- PROVIDED DATA
※

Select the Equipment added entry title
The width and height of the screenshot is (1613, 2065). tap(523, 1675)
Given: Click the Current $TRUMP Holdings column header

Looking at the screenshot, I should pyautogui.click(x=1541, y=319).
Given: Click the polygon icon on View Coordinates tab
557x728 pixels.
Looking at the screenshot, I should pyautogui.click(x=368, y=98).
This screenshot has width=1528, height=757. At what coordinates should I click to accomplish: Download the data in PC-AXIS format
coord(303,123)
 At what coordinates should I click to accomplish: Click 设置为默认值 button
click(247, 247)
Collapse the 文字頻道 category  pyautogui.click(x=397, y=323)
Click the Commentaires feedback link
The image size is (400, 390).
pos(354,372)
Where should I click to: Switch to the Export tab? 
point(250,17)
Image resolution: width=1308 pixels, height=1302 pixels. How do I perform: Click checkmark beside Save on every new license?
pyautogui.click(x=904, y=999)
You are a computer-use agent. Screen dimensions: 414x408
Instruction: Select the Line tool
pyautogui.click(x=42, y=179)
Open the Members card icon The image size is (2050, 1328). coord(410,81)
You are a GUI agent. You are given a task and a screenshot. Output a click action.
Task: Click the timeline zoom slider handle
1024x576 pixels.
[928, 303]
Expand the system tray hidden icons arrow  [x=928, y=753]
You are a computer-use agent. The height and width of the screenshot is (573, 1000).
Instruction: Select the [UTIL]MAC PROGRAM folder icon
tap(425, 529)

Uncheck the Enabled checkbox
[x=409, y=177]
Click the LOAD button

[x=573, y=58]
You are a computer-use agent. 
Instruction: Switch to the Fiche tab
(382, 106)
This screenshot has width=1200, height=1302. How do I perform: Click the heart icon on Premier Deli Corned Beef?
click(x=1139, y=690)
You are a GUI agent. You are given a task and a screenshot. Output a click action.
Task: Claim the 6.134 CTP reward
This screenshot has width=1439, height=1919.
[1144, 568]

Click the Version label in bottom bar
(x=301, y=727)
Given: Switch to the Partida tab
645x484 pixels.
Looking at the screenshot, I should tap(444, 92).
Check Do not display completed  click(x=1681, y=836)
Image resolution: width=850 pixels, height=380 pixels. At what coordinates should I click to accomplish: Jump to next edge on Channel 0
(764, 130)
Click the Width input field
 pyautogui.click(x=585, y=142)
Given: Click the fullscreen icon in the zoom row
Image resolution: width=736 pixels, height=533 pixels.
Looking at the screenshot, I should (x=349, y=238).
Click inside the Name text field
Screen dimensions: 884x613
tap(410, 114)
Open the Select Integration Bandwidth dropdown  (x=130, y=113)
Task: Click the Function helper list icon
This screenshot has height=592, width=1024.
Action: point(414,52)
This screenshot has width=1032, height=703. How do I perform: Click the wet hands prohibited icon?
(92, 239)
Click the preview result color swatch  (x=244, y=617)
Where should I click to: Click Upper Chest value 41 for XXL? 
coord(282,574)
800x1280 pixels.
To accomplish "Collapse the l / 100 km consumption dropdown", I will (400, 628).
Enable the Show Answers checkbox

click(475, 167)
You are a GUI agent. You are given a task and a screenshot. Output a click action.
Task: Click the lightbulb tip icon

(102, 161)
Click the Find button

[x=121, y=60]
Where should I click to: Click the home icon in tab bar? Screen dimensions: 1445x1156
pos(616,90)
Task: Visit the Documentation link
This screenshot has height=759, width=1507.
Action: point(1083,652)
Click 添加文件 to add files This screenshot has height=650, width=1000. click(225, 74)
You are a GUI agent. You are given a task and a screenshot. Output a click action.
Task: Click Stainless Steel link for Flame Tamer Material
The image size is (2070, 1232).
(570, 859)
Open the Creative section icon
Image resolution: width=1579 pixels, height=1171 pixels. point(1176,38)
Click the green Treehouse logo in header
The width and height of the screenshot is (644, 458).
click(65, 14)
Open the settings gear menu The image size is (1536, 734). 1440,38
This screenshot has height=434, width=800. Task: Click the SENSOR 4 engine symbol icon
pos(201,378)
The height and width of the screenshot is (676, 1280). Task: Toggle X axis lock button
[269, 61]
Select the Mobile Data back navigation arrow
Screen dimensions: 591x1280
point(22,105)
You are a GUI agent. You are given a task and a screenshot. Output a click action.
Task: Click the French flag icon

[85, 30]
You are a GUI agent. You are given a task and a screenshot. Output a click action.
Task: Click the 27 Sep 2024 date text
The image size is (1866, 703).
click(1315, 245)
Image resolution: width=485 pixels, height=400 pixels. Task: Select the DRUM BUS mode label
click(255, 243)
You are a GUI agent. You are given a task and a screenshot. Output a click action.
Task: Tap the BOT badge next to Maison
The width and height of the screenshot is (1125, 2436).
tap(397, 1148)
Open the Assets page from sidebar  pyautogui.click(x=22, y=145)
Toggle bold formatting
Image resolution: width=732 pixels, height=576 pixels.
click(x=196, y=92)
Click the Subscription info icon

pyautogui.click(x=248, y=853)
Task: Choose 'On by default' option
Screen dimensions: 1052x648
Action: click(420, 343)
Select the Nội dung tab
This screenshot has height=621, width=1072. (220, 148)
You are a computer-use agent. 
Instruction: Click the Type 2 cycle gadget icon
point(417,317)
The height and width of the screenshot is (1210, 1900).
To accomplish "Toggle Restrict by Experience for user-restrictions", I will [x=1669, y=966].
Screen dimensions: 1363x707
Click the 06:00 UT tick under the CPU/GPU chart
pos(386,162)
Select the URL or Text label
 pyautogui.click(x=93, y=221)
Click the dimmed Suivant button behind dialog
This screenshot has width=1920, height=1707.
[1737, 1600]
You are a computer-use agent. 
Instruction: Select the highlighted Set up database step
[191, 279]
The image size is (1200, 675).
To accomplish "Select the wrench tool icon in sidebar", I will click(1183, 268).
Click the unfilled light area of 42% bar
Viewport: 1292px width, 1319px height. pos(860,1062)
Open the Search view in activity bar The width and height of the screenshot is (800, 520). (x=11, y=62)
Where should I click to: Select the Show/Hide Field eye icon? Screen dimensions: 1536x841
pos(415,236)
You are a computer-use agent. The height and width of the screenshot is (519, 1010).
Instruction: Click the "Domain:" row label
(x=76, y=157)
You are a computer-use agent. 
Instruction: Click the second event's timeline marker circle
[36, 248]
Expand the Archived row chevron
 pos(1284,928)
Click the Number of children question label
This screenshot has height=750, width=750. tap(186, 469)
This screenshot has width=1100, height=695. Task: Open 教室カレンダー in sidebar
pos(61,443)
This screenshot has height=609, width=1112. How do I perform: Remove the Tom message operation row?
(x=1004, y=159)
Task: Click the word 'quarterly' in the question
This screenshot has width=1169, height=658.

※

Your answer should be an exact transcription of the data above.

- EXPECTED ANSWER
Select the Equipment added entry title
The width and height of the screenshot is (1613, 2065). tap(523, 1675)
Given: Click the Current $TRUMP Holdings column header

Looking at the screenshot, I should pyautogui.click(x=1541, y=319).
Given: Click the polygon icon on View Coordinates tab
557x728 pixels.
Looking at the screenshot, I should pyautogui.click(x=368, y=98).
This screenshot has width=1528, height=757. At what coordinates should I click to accomplish: Download the data in PC-AXIS format
coord(303,123)
 At what coordinates should I click to accomplish: Click 设置为默认值 button
click(247, 247)
Collapse the 文字頻道 category  pyautogui.click(x=397, y=323)
Click the Commentaires feedback link
The image size is (400, 390).
pos(354,372)
Where should I click to: Switch to the Export tab? 
point(250,17)
Image resolution: width=1308 pixels, height=1302 pixels. How do I perform: Click checkmark beside Save on every new license?
pyautogui.click(x=904, y=999)
You are a computer-use agent. Screen dimensions: 414x408
Instruction: Select the Line tool
pyautogui.click(x=42, y=179)
Open the Members card icon The image size is (2050, 1328). coord(410,81)
You are a GUI agent. You are given a task and a screenshot. Output a click action.
Task: Click the timeline zoom slider handle
1024x576 pixels.
[928, 303]
Expand the system tray hidden icons arrow  [x=928, y=753]
You are a computer-use agent. The height and width of the screenshot is (573, 1000).
Instruction: Select the [UTIL]MAC PROGRAM folder icon
tap(425, 529)

Uncheck the Enabled checkbox
[x=409, y=177]
Click the LOAD button

[x=573, y=58]
You are a computer-use agent. 
Instruction: Switch to the Fiche tab
(382, 106)
This screenshot has width=1200, height=1302. How do I perform: Click the heart icon on Premier Deli Corned Beef?
click(x=1139, y=690)
You are a GUI agent. You are given a task and a screenshot. Output a click action.
Task: Claim the 6.134 CTP reward
This screenshot has width=1439, height=1919.
[1144, 568]

Click the Version label in bottom bar
(x=301, y=727)
Given: Switch to the Partida tab
645x484 pixels.
Looking at the screenshot, I should tap(444, 92).
Check Do not display completed  click(x=1681, y=836)
Image resolution: width=850 pixels, height=380 pixels. At what coordinates should I click to accomplish: Jump to next edge on Channel 0
(764, 130)
Click the Width input field
 pyautogui.click(x=585, y=142)
Given: Click the fullscreen icon in the zoom row
Image resolution: width=736 pixels, height=533 pixels.
Looking at the screenshot, I should (x=349, y=238).
Click inside the Name text field
Screen dimensions: 884x613
tap(410, 114)
Open the Select Integration Bandwidth dropdown  (x=130, y=113)
Task: Click the Function helper list icon
This screenshot has height=592, width=1024.
Action: point(414,52)
This screenshot has width=1032, height=703. How do I perform: Click the wet hands prohibited icon?
(92, 239)
Click the preview result color swatch  (x=244, y=617)
Where should I click to: Click Upper Chest value 41 for XXL? 
coord(282,574)
800x1280 pixels.
To accomplish "Collapse the l / 100 km consumption dropdown", I will (400, 628).
Enable the Show Answers checkbox

click(475, 167)
You are a GUI agent. You are given a task and a screenshot. Output a click action.
Task: Click the lightbulb tip icon

(102, 161)
Click the Find button

[x=121, y=60]
Where should I click to: Click the home icon in tab bar? Screen dimensions: 1445x1156
pos(616,90)
Task: Visit the Documentation link
This screenshot has height=759, width=1507.
Action: point(1083,652)
Click 添加文件 to add files This screenshot has height=650, width=1000. click(225, 74)
You are a GUI agent. You are given a task and a screenshot. Output a click action.
Task: Click Stainless Steel link for Flame Tamer Material
The image size is (2070, 1232).
(570, 859)
Open the Creative section icon
Image resolution: width=1579 pixels, height=1171 pixels. point(1176,38)
Click the green Treehouse logo in header
The width and height of the screenshot is (644, 458).
click(65, 14)
Open the settings gear menu The image size is (1536, 734). 1440,38
This screenshot has height=434, width=800. Task: Click the SENSOR 4 engine symbol icon
pos(201,378)
The height and width of the screenshot is (676, 1280). Task: Toggle X axis lock button
[269, 61]
Select the Mobile Data back navigation arrow
Screen dimensions: 591x1280
point(22,105)
You are a GUI agent. You are given a task and a screenshot. Output a click action.
Task: Click the French flag icon

[85, 30]
You are a GUI agent. You are given a task and a screenshot. Output a click action.
Task: Click the 27 Sep 2024 date text
The image size is (1866, 703).
click(1315, 245)
Image resolution: width=485 pixels, height=400 pixels. Task: Select the DRUM BUS mode label
click(255, 243)
You are a GUI agent. You are given a task and a screenshot. Output a click action.
Task: Tap the BOT badge next to Maison
The width and height of the screenshot is (1125, 2436).
tap(397, 1148)
Open the Assets page from sidebar  pyautogui.click(x=22, y=145)
Toggle bold formatting
Image resolution: width=732 pixels, height=576 pixels.
click(x=196, y=92)
Click the Subscription info icon

pyautogui.click(x=248, y=853)
Task: Choose 'On by default' option
Screen dimensions: 1052x648
Action: click(420, 343)
Select the Nội dung tab
This screenshot has height=621, width=1072. (220, 148)
You are a computer-use agent. 
Instruction: Click the Type 2 cycle gadget icon
point(417,317)
The height and width of the screenshot is (1210, 1900).
To accomplish "Toggle Restrict by Experience for user-restrictions", I will [x=1669, y=966].
Screen dimensions: 1363x707
Click the 06:00 UT tick under the CPU/GPU chart
pos(386,162)
Select the URL or Text label
 pyautogui.click(x=93, y=221)
Click the dimmed Suivant button behind dialog
This screenshot has width=1920, height=1707.
[1737, 1600]
You are a computer-use agent. 
Instruction: Select the highlighted Set up database step
[191, 279]
The image size is (1200, 675).
To accomplish "Select the wrench tool icon in sidebar", I will click(1183, 268).
Click the unfilled light area of 42% bar
Viewport: 1292px width, 1319px height. pos(860,1062)
Open the Search view in activity bar The width and height of the screenshot is (800, 520). (x=11, y=62)
Where should I click to: Select the Show/Hide Field eye icon? Screen dimensions: 1536x841
pos(415,236)
You are a computer-use agent. The height and width of the screenshot is (519, 1010).
Instruction: Click the "Domain:" row label
(x=76, y=157)
You are a computer-use agent. 
Instruction: Click the second event's timeline marker circle
[36, 248]
Expand the Archived row chevron
 pos(1284,928)
Click the Number of children question label
This screenshot has height=750, width=750. tap(186, 469)
This screenshot has width=1100, height=695. Task: Open 教室カレンダー in sidebar
pos(61,443)
This screenshot has height=609, width=1112. How do I perform: Remove the Tom message operation row?
(x=1004, y=159)
Task: Click the word 'quarterly' in the question
This screenshot has width=1169, height=658.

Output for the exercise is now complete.